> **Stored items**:
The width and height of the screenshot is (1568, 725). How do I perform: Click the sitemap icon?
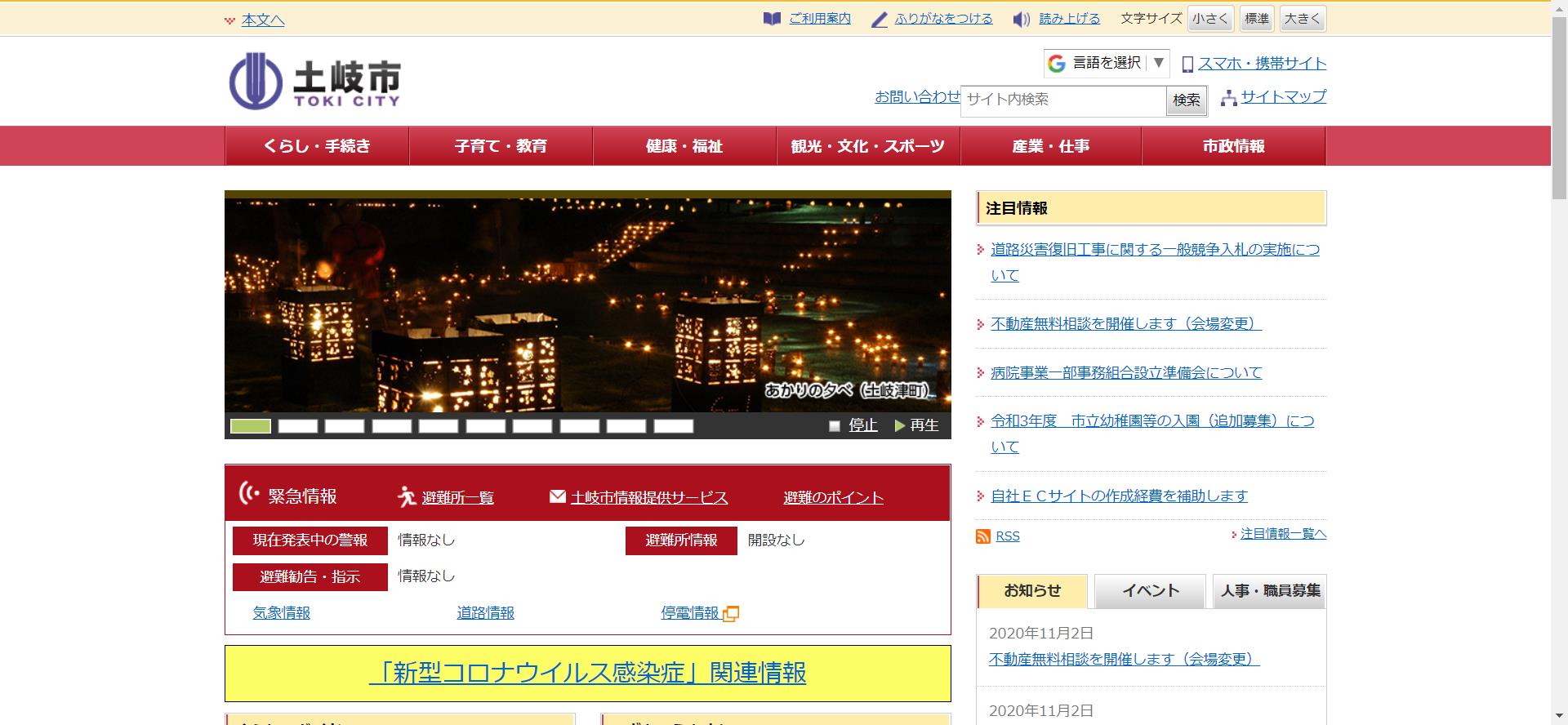(1228, 98)
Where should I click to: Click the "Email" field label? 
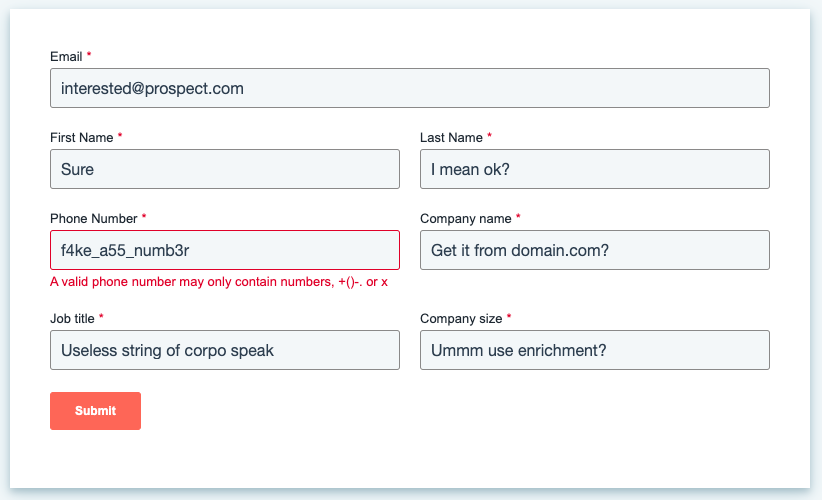pos(66,57)
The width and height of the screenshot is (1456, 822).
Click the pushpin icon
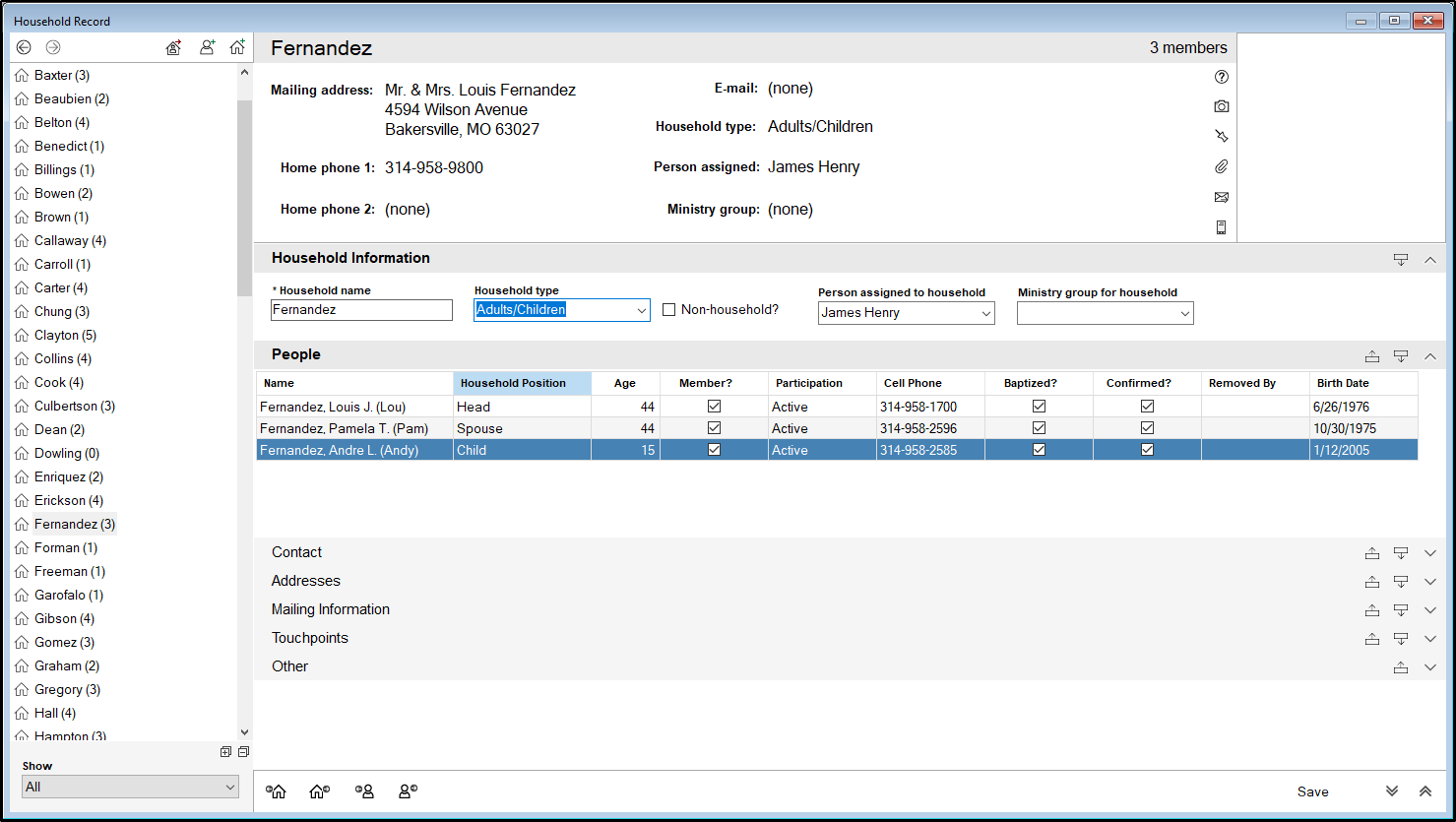[1221, 136]
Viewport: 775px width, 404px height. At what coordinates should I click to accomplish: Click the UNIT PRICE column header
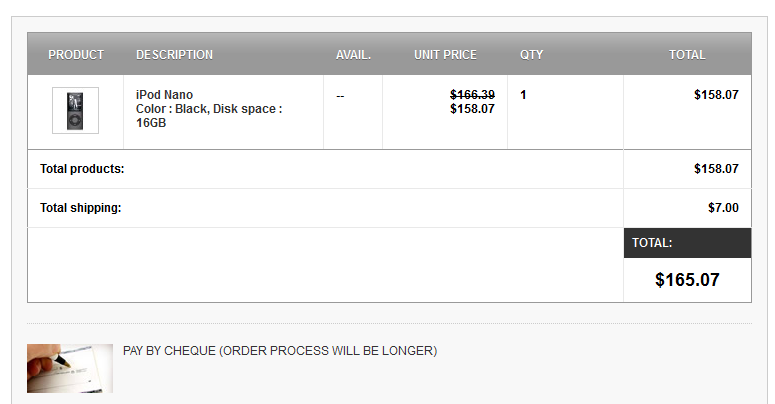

> **Exercise**: Give the entries above again exactly, minus their pictures.

> **Solution to this exercise**:
The width and height of the screenshot is (1568, 725). How do I perform: Click the sitemap icon?
(1228, 98)
Where should I click to: Click the "Email" field label? 
pos(66,57)
The width and height of the screenshot is (1456, 822).
Click the pushpin icon
[1221, 136]
Viewport: 775px width, 404px height. At what coordinates should I click to accomplish: Click the UNIT PRICE column header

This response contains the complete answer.